10. D’autre part, par un arrêt du 16 septembre 2008 (C-288/07) Commissioners of Her Majesty’s Revenue et Customs contre Isle of Wight Council et autres, la Cour de justice a dit pour droit que les distorsions de concurrence d’une certaine importance auxquelles conduirait le non-assujettissement des organismes de droit public agissant en tant qu’autorités publiques doivent être évaluées par rapport à l’activité en cause, en tant que telle, indépendamment de la question de savoir si ces organismes font face ou non à une concurrence au niveau du marché local sur lequel ils accomplissent cette activité, ainsi que par rapport non seulement à la concurrence actuelle, mais également à la concurrence potentielle, pour autant que la possibilité pour un opérateur privé d’entrer sur le marché pertinent soit réelle, et non purement hypothétique. Par un arrêt du 19 janvier 2017 (C-344/15) National Roads Authority, la Cour de justice a précisé que les distorsions de concurrence d’une certaine importance doivent être évaluées en tenant compte des circonstances économiques et que la seule présence d’opérateurs privés sur un marché, sans la prise en compte des éléments de fait, des indices objectifs et de l’analyse de ce marché, ne saurait démontrer ni l’existence d’une concurrence actuelle ou potentielle ni celle d’une distorsion de concurrence d’une certaine importance. Les distorsions de concurrence mentionnées au paragraphe 1 de l’article 13 de la directive du Conseil du 28 novembre 2006 s’apprécient à la fois au regard de l’activité en cause et des conditions d’exploitation de cette activité. L’existence de telles distorsions ne saurait, dès lors, résulter de la seule constatation que des prestations réalisées par un organisme de droit public sont identiques à celles réalisées par un opérateur privé, sans examen de l’état de la concurrence réelle, ou à défaut potentielle, sur le marché en cause.

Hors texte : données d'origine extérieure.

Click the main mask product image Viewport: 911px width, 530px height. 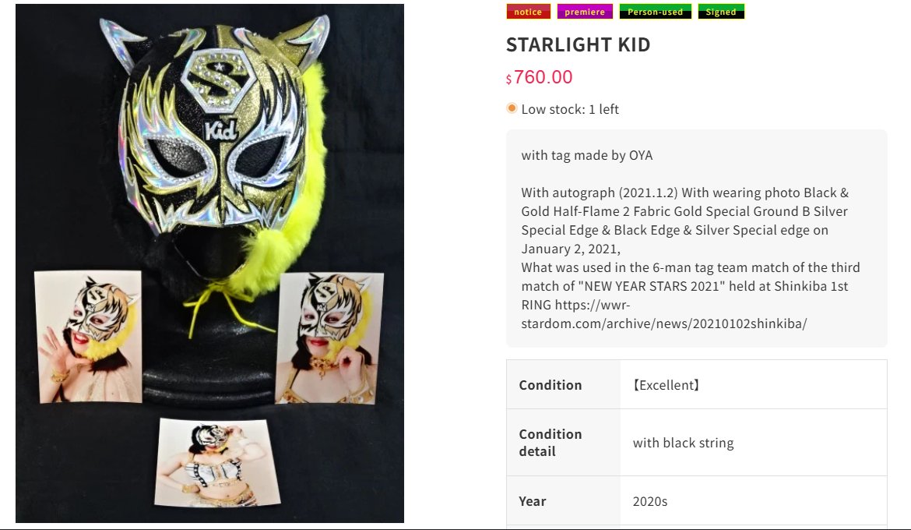[210, 179]
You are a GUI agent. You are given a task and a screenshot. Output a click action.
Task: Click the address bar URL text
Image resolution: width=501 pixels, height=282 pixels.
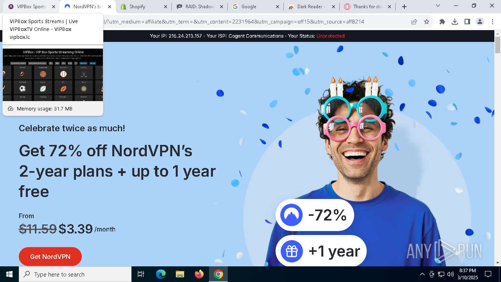[234, 22]
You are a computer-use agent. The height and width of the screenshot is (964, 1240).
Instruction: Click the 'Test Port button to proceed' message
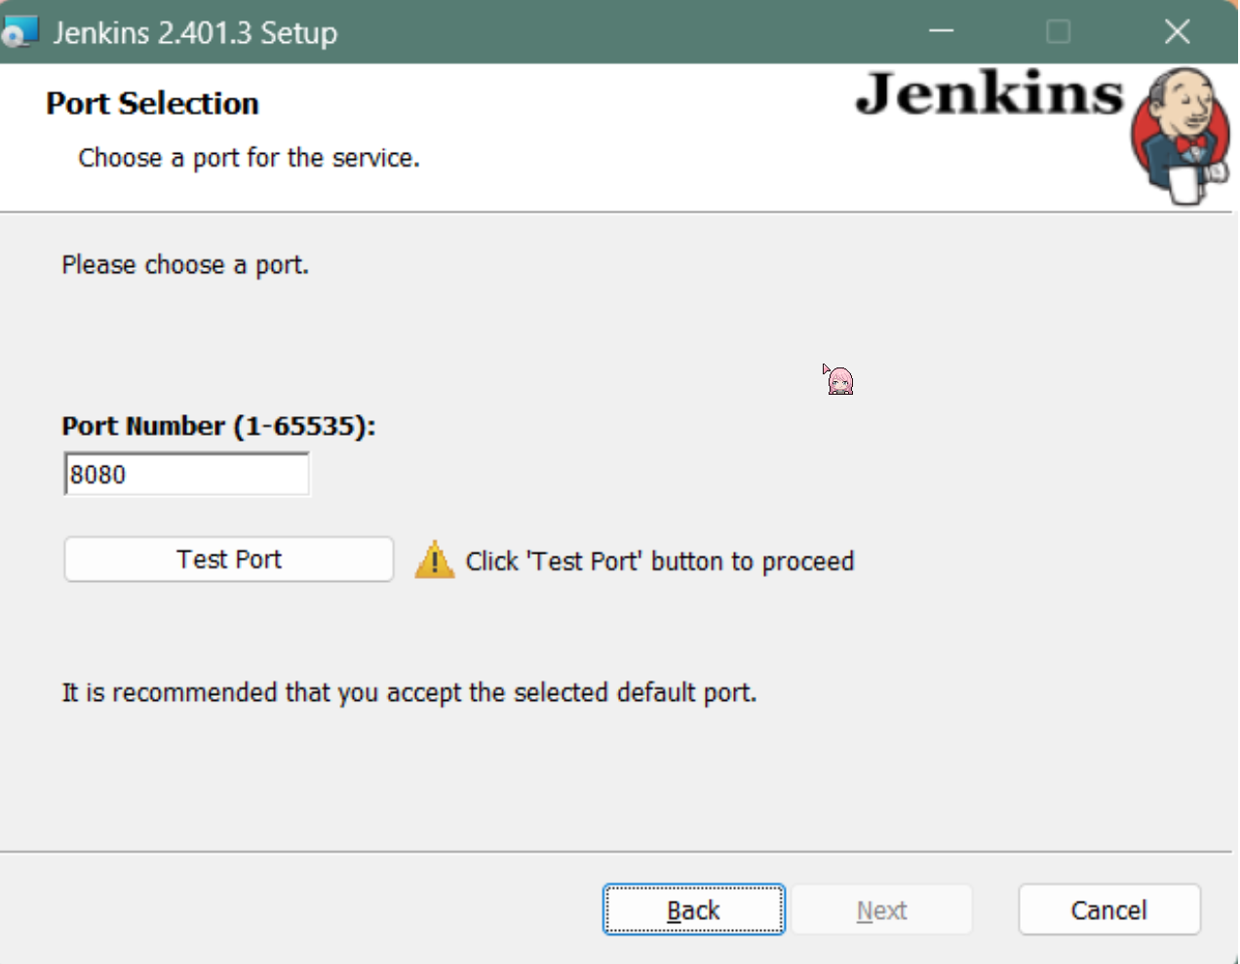[659, 561]
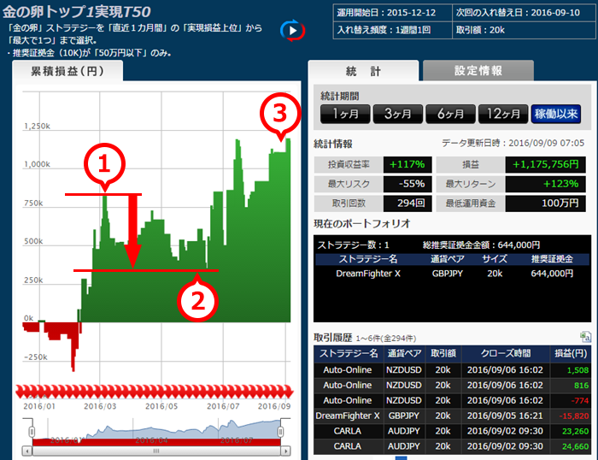This screenshot has width=598, height=460.
Task: Click the right range handle of the mini chart
Action: click(282, 433)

11. En l’espèce, il ne résulte pas de l’instruction que le non-assujettissement à la taxe sur la valeur ajoutée des prestations rendues par les EHPAD gérés par le centre hospitalier requérant créerait une distorsion de concurrence d’une certaine importance.

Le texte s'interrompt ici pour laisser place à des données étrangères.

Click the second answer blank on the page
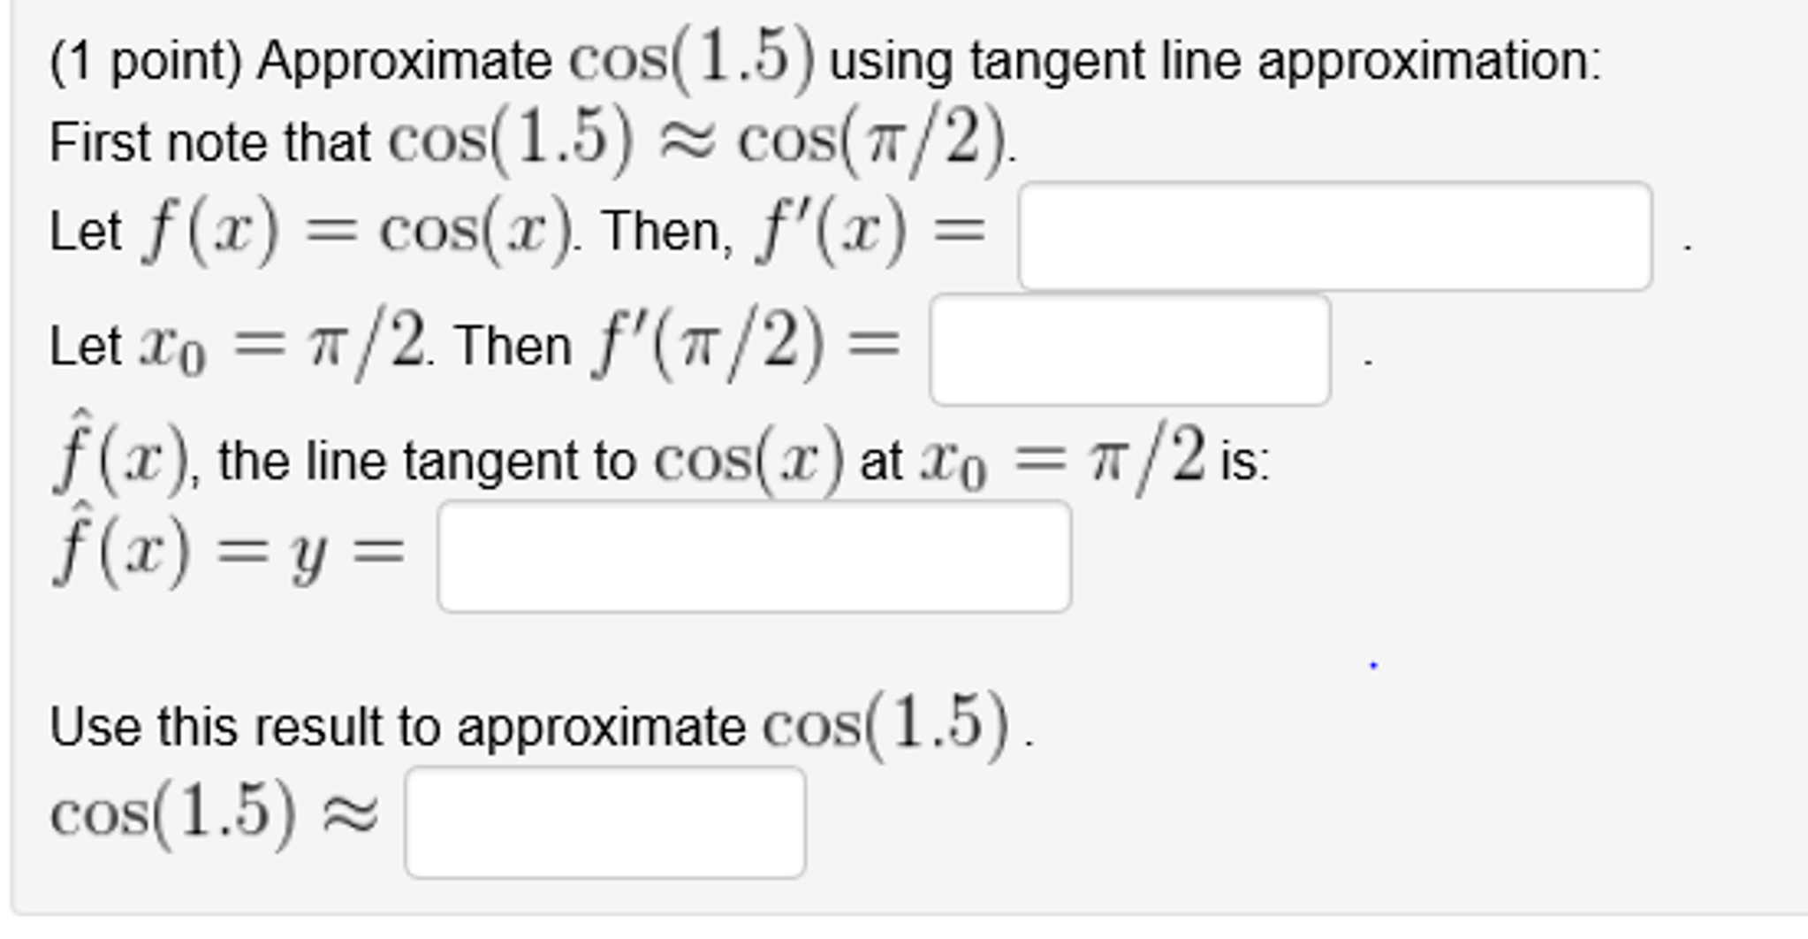 tap(1131, 352)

12. Il résulte de ce qui précède que les deux conditions cumulatives tenant, d’une part, à ce que l’activité soit exercée par un organisme agissant en tant qu’autorité publique et, d’autre part, à ce que le non-assujettissement ne conduise pas à des distorsions de concurrence d’une certaine importance sont remplies en l’espèce. Par suite, le CHAM n’est fondé à demander ni l’assujettissement à la taxe sur la valeur ajoutée de son activité d’hébergement pour personnes âgées, ni la baisse du rapport d’assujettissement à la taxe sur les salaires qui en découle. Par voie de conséquence, la question de la possibilité ou non de procéder à une sectorisation sur le fondement du deuxième alinéa du I de l’article 209 de l’annexe II au code général des impôts ne se pose plus dès lors que l’activité d’Ehpad n’est pas soumise à des dispositions différentes, au regard de la taxe sur la valeur ajoutée, de celles applicables aux autres activités exercées par l’établissement hospitalier.

13. Il résulte de ce qui précède que le CHAM n’est pas fondé à se plaindre de ce que, par le jugement attaqué, le tribunal administratif d’Orléans a rejeté sa demande. Par conséquent, sa requête, y compris ses conclusions relatives aux frais liés au litige, doit être rejetée.

DECIDE :

Article 1er : La requête du centre hospitalier de l’agglomération montargoise est rejetée.

Article 2 : Le présent arrêt sera notifié au centre hospitalier de l’agglomération montargoise et au ministre de l’économie, des finances et de la relance.

Délibéré après l’audience du 27 janvier 2022, à laquelle siégeaient :

— Mme Perrot, présidente de chambre,

 – M. Geffray, président-assesseur,

 – M. Brasnu, premier conseiller.

Rendu public par mise à disposition au greffe le 15 février 2022.


Le rapporteur

H. BrasnuLa présidente

I. PerrotLa greffière

A. Marchais

La République mande et ordonne au ministre de l’économie, des finances et de la relance, en ce qui le concerne, et à tous huissiers de justice à ce requis en ce qui concerne les voies de droit commun contre les parties privées, de pourvoir à l’exécution de la présente décision.